* [What to work on]:
A. Please reproduce the part of the parallel programming topic description that opens with the words "Topic 9: Parallel" and closes with "scalable parallel programs.", copying it exactly.
B. List every line of the rows below that contains the string "size", matching case exactly.

* [Document passage]:
+---+

Topic 9: Parallel and Distributed Programming
Description
Developing parallel or distributed applications is a hard task and it requires advanced algorithms, realistic modeling, adequate programming abstractions and models, efficient design tools, high performance languages and libraries, and experimental evaluation. This topic provides a forum for presentation of new results and practical experience in this domain. It emphasizes research that facilitates the design and development of high-performance, correct, portable, and scalable parallel programs.
Related to these central needs, we also welcome contributions that assess programming abstractions, models and methods for reusability, performance prediction, large-scale deployment, self-adaptation, and fault-tolerance, as needed, for instance, in heterogeneous parallel and distributed infrastructures with varying performance, scalability, failure and dynamic behaviors. We urge authors to include quantitative evaluations to substantiate their claims.

+---+

* [Provided material]:
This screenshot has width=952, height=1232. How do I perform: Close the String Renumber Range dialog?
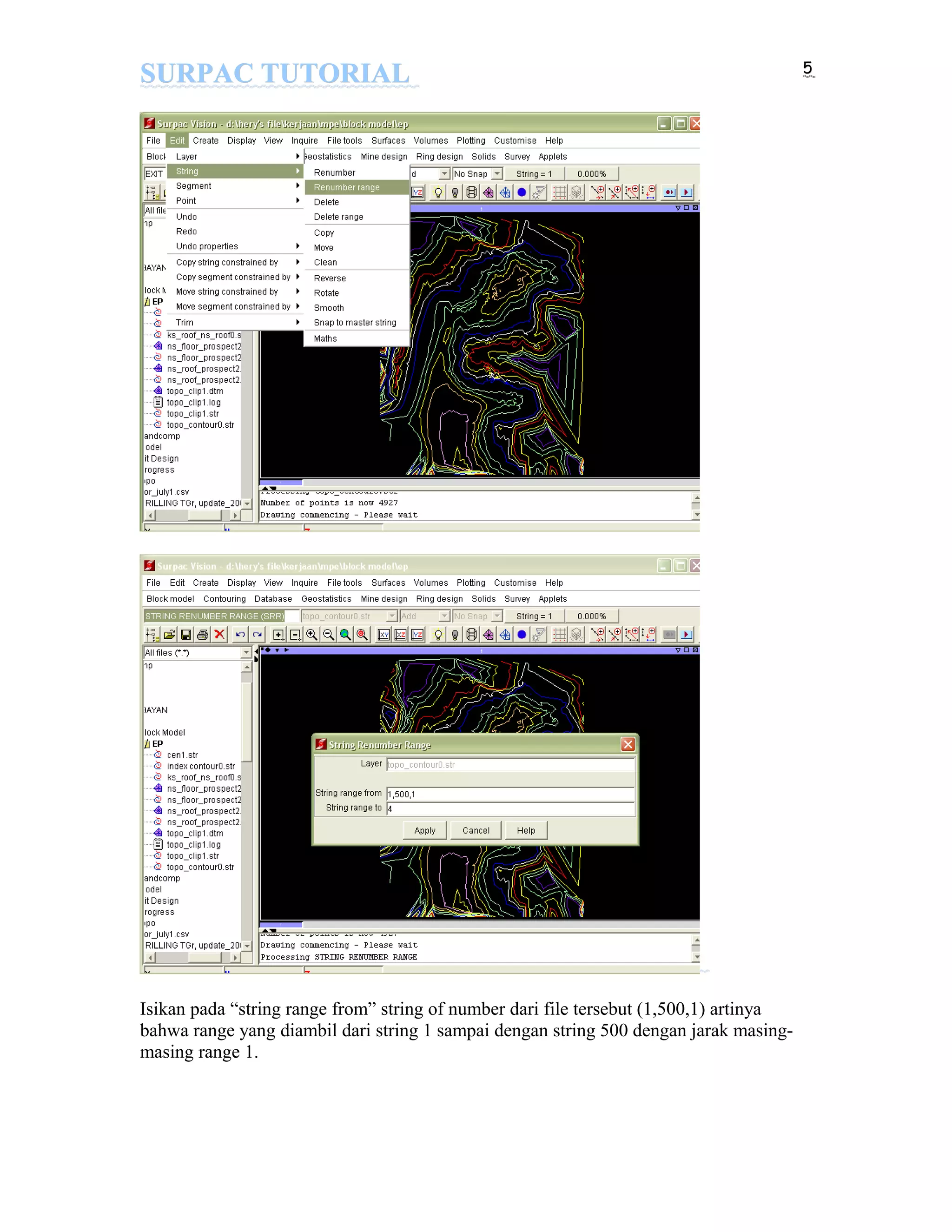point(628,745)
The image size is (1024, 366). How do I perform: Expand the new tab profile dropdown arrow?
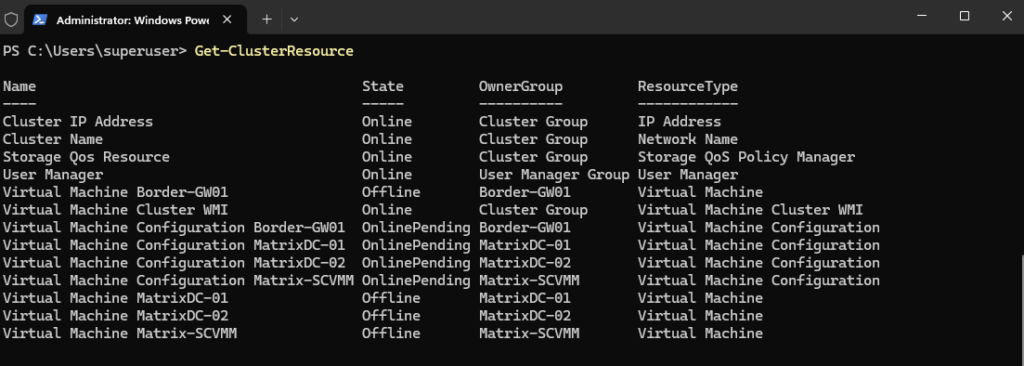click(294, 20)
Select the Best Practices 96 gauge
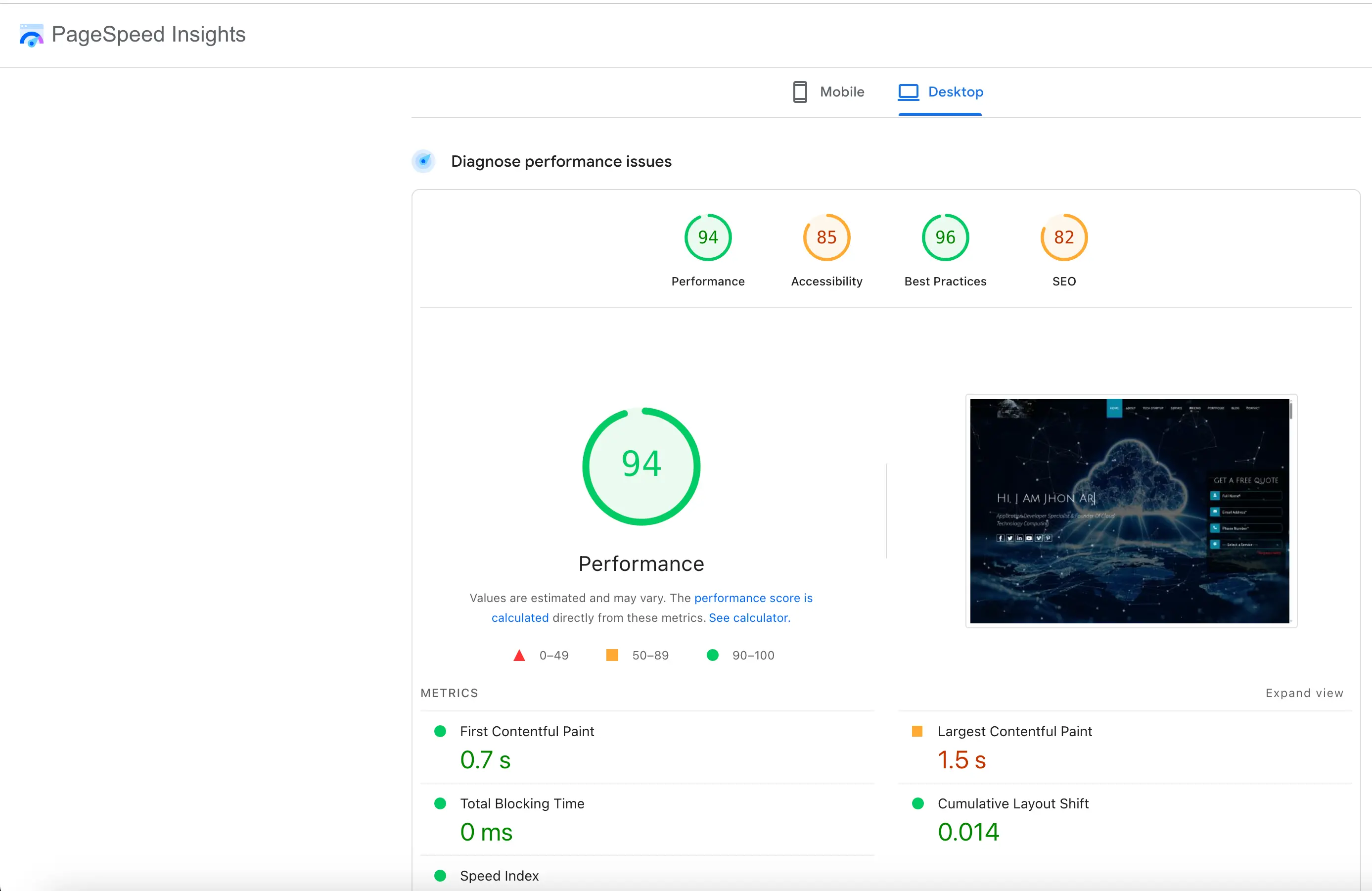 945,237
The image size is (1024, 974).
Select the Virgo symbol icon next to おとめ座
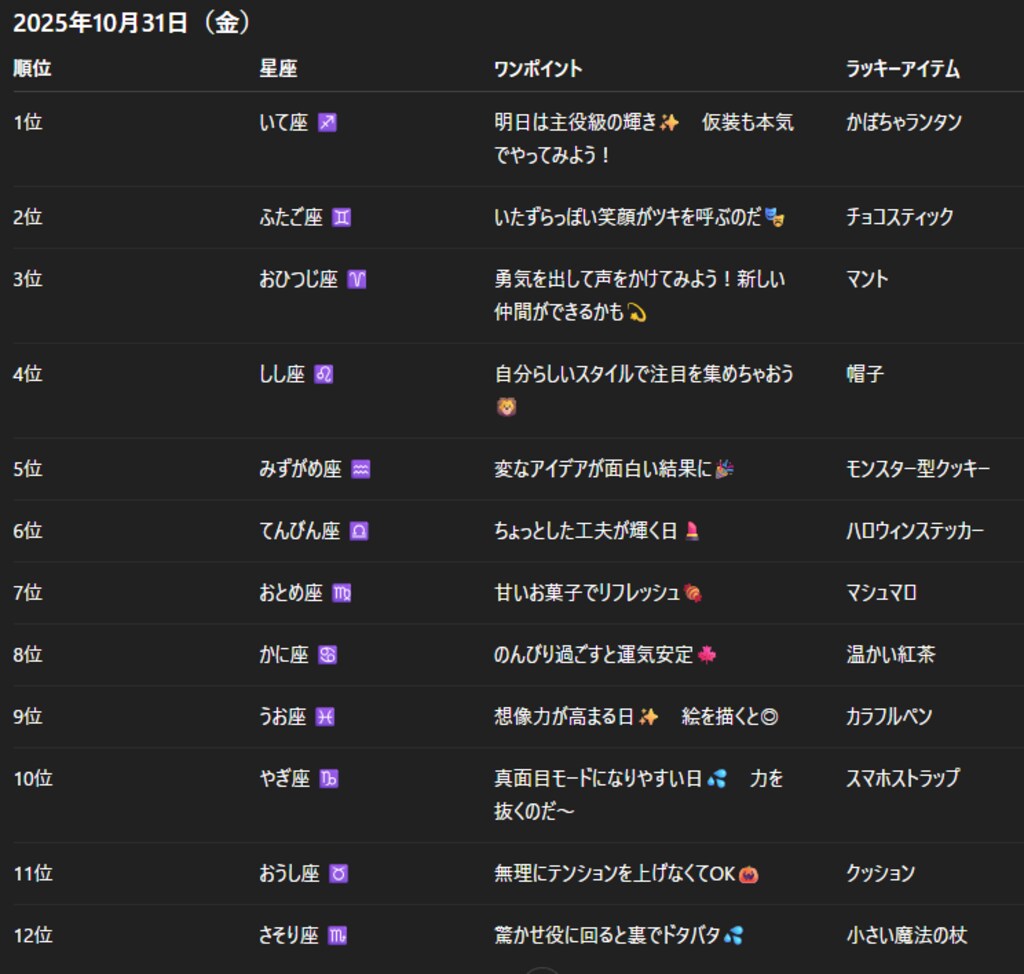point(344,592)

+---+

* [Final answers]:
A.
Topic 9: Parallel and Distributed Programming
Description
Developing parallel or distributed applications is a hard task and it requires advanced algorithms, realistic modeling, adequate programming abstractions and models, efficient design tools, high performance languages and libraries, and experimental evaluation. This topic provides a forum for presentation of new results and practical experience in this domain. It emphasizes research that facilitates the design and development of high-performance, correct, portable, and scalable parallel programs.

B.
The image size is (1024, 366). How do I perform: Expand the new tab profile dropdown arrow?
The image size is (1024, 974).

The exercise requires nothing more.